1. It will be better if GUI can show the progress of the entire upgrade process, or at least show if the upgrade process is finished or under processing. In current version, it is confusing and hard to tell.

2. I noticed that the rolling update is done with maxSurge > 0, it means that cluster API will create more temp nodes for updating. For those resource sensitive tenant, it may be better to offer an option to config the maxSurge manually. 

0 Kudos
2 Replies
agoel
VMware Employee
VMware Employee

Hello cchen2

Were you able to see through the cluster upgrade in its entirety? Cluster upgrades are done in the rolling upgrade fashion, which is why you noticed new nodes added and the previous 1.21 nodes should go away. Were you able to witness the final state of the upgraded cluster?

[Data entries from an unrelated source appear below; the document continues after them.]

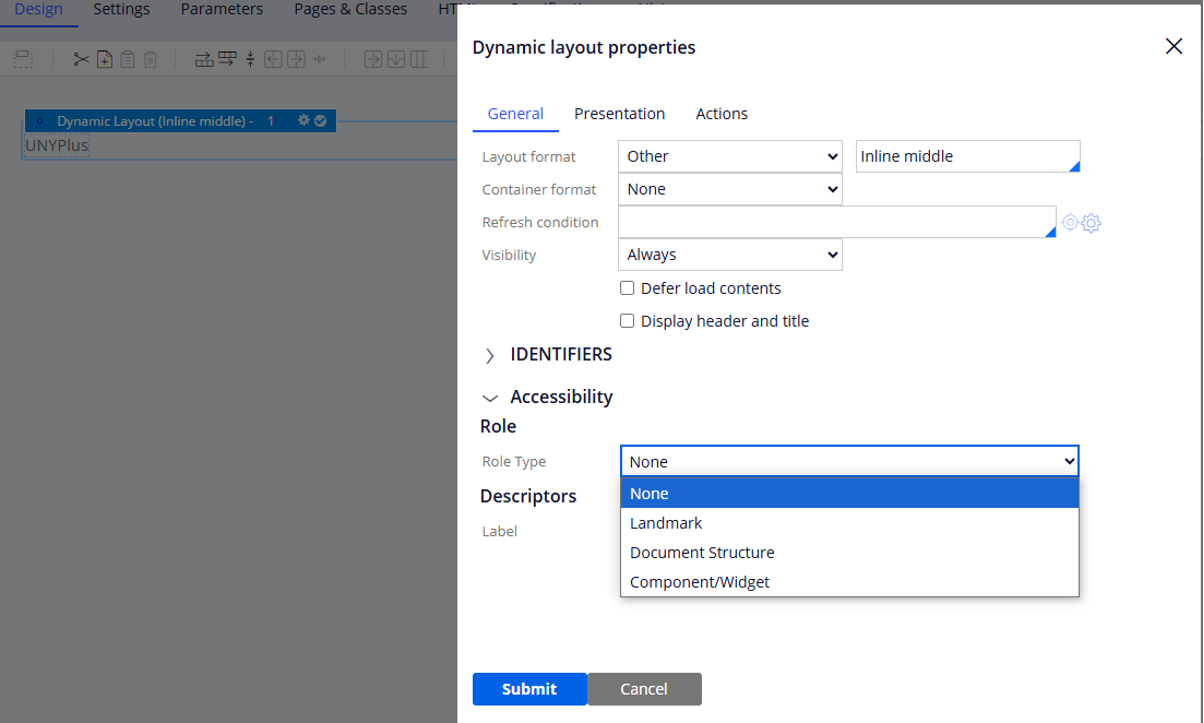Switch to the Actions tab
This screenshot has height=723, width=1204.
point(721,114)
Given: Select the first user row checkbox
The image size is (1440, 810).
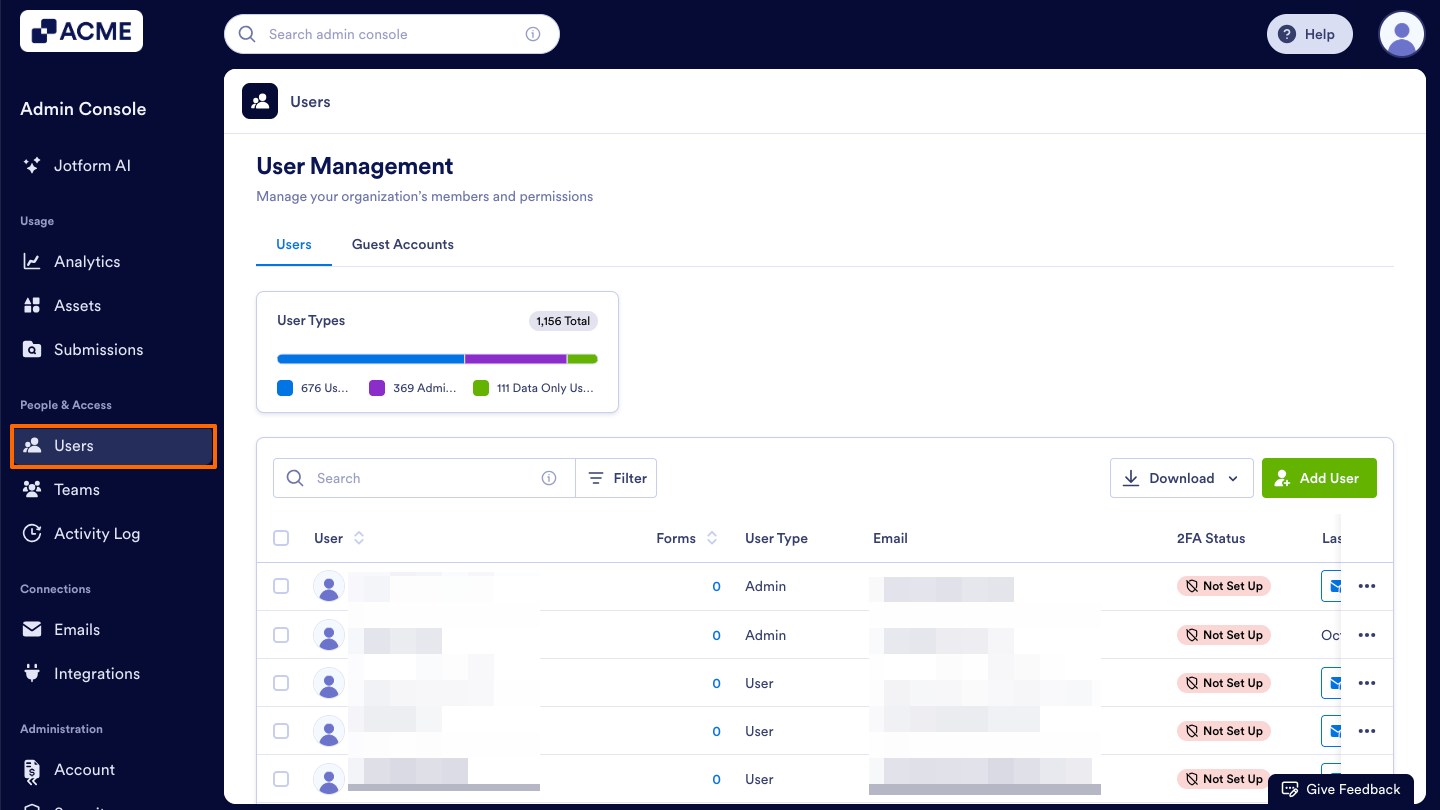Looking at the screenshot, I should point(281,586).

We have taken rest of the feedback and will see what we can do about it by the GA timeframe. 

Aashima

lzichong
VMware Employee
VMware Employee

Hi cchen2,

Thanks for the detailed feedback. The rdeprojector not kicking off is a known issue and has been addressed in GA. The upgrade most likely is stuck as you said, and the trigger was most likely due to putting the order of MachineDeployment first and then MachineTemplate. We found that this led to inconsistencies on the worker nodes such that their template version was incorrect when we perform kubectl describe on the machine, hence upgrade gets stuck. This issue has been fixed for GA.

The workaround is to perform a delete operation on the machines that are stuck in provisioning state. You can get a list of machines by running 'kubectl get machines -A' after downloading the kubeconfig, and whichever machines are stuck you will need to delete by running 'kubectl delete machines -n vcdMachineNameSpace vcdMachineName', and this should delete the machine that was stuck and attempt  to provision another one with the correct versioning.

Let us know if this works for you.

Thanks!